Building ÒCTAVIA

Òc to intelligence. No to dependence

Borde – Da Silva – Lizy Pousson – Goujon | Licence 3 – IRT - 2025/2026

What situation or context are you examining?

The Real-Life Situation in Higher Education We are examining the dual crisis currently facing university students: a severe organizational overload combined with a shifting pedagogical landscape disrupted by generative AI. At the University of Toulouse, for instance, students consistently report that managing overlapping deadlines, course logistics, and syllabus tracking generates a crushing mental load. Simultaneously, they are trying to navigate complex academic materials in an era where AI offers instant, but often superficial, solutions.

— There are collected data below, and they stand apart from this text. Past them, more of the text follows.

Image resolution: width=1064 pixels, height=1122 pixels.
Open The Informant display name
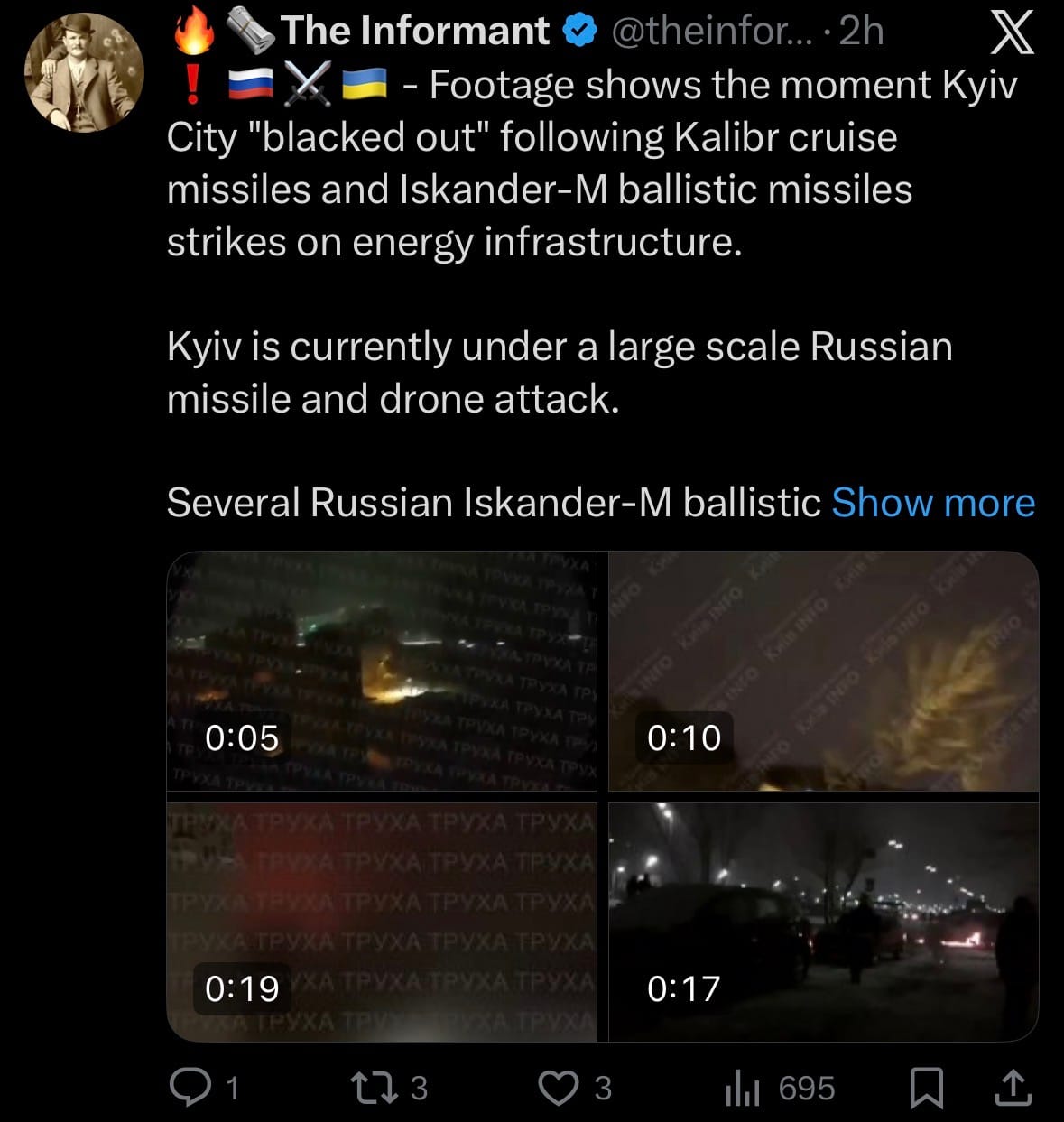tap(414, 31)
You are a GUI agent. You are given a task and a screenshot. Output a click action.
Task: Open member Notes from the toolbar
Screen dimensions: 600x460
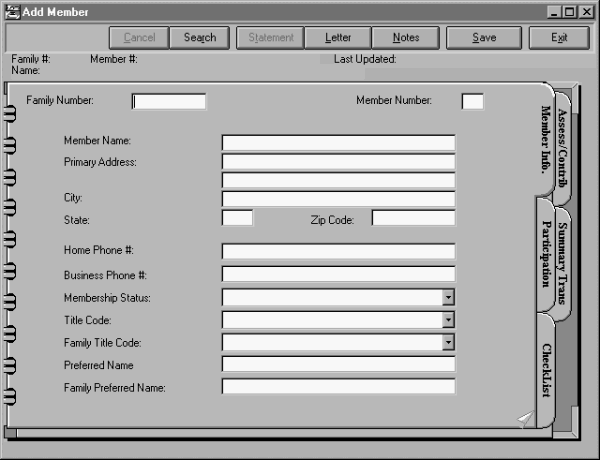(406, 38)
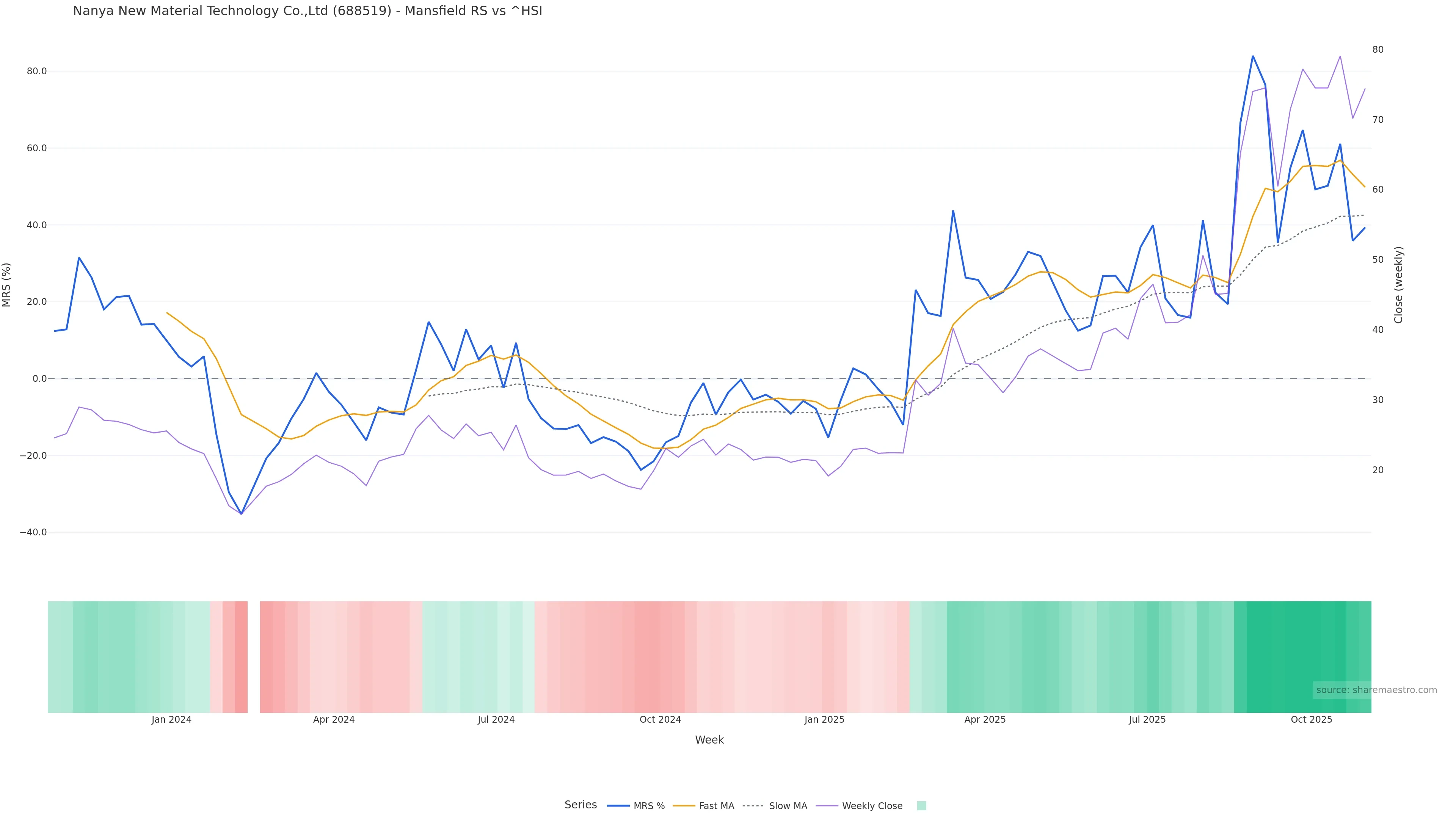Screen dimensions: 1456x819
Task: Select the MRS (%) y-axis title
Action: tap(7, 285)
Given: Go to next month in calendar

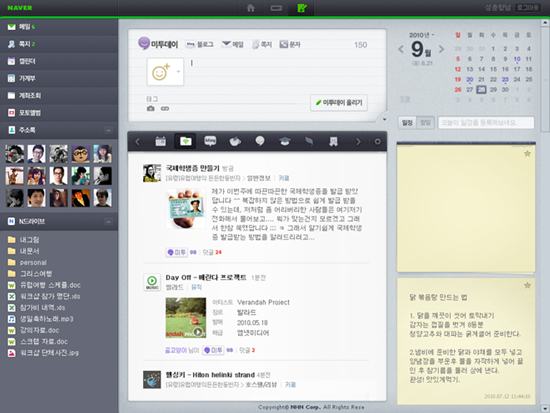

What is your critical analysis?

How AI is currently used in this situation: Currently, generative AI is used by students primarily as a reactive "answer machine." Instead of utilizing AI as a study companion, students often use it as a shortcut to bypass academic effort (e.g., copying and pasting assignment prompts to get immediate, final answers).

Issues, tensions, and transformations it creates:

What positions were debated and arbitrated?

During the development of ÒCTAVIA, our team faced several critical debates that shaped our final architecture:

Debate 1: The Role of the Teacher (Top-Down vs. Bottom-Up)

The Debate

Should the system structurally require professors to be the first link in the chain (generating the core pathways) to ensure quality?

The Arbitration

We observed that teaching staff are already overwhelmed and highly polarized regarding AI. Forcing adoption would create administrative friction. We resolved to make ÒCTAVIA strictly a "by students, for students" ecosystem out of the box, while offering an optional "Teacher Account" for proactive professors on a purely voluntary basis.

Debate 2: Model Power vs. Equity and Ecology

The Debate

Should we rely entirely on the most powerful, state-of-the-art LLMs to guarantee the best reasoning, despite high token costs and energy consumption?

The Arbitration

Recognizing the reality of student financial precariousness, we concluded the tool must be highly optimized and accessible. We implemented "Model Routing": using smaller, low-energy models (like Llama/Mistral 7B) for background tasks (e.g., the Planner Agent) and reserving heavier models strictly for deep Socratic reasoning. This trade-off ensures ecological sobriety and equal educational opportunity.

Debate 3: Feature Focus (Content Generation vs. Organization)

The Debate

What makes us truly different from existing tools like NotebookLM?

The Arbitration

We initially drifted toward highlighting our "sexy" features (Safe RAG, quiz generation). However, after confronting peer feedback, we deliberately re-centered our value proposition on the Planner Agent. We realized that reducing the organizational mental load is the necessary prerequisite before any deep learning can occur.

What contributions are you proposing?

Concrete and Actionable Contributions:

The ÒCTAVIA Multi-Agent Ecosystem: A centralized platform where three distinct agents interact proactively: a Planner (to synchronize schedules and manage mental load), a Content Creator (to transform official PDFs into interactive tools), and a Socratic Tutor (hard-coded to refuse direct answers and guide students via maieutics).

The Scaffolding Index: A proposed evaluation metric to measure true active learning, tracking how many hints the Socratic agent must deploy before the student understands a concept, thus proving growing autonomy rather than just delayed answers.